#### Data provided
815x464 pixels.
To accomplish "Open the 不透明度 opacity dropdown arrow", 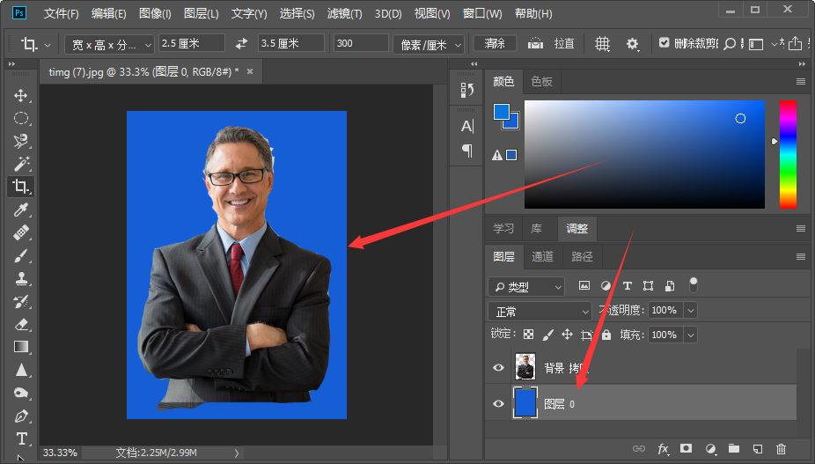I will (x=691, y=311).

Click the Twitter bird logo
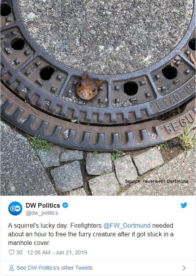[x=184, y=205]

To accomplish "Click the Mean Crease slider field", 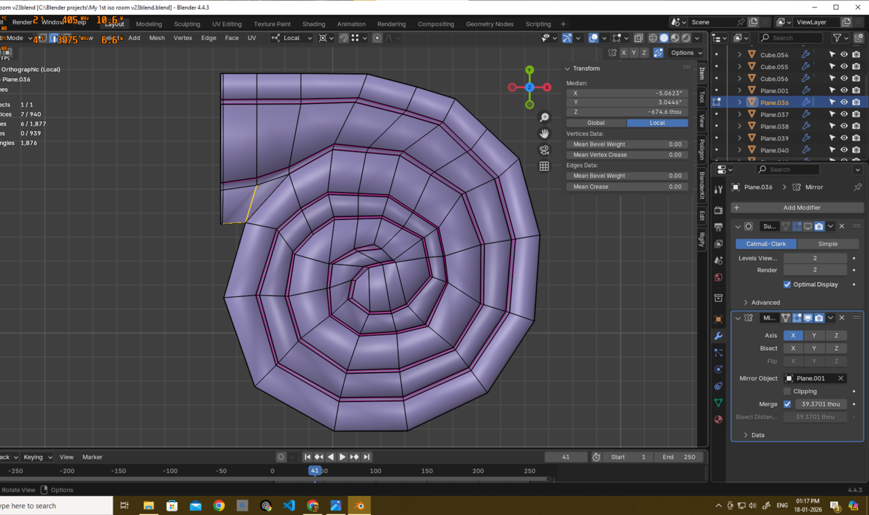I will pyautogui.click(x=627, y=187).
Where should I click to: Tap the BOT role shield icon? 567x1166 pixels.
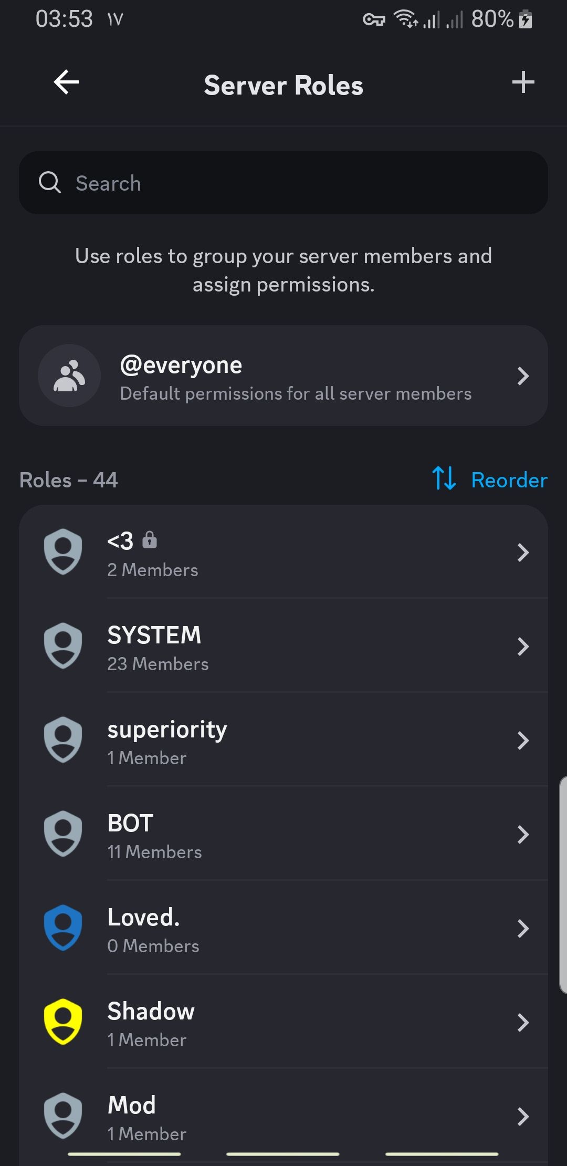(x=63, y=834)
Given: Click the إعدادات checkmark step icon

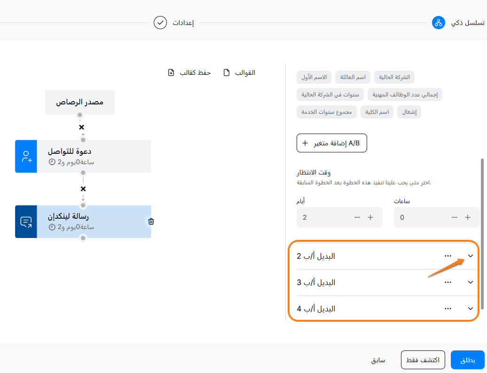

#### Goal
Reproduce the material from the line containing "Where should I" through the end, inclusive, leaving the pictures out.

#### Full response
Where should I click to: Tap the BOT role shield icon? 567x1166 pixels.
(x=63, y=834)
Given: Click the إعدادات checkmark step icon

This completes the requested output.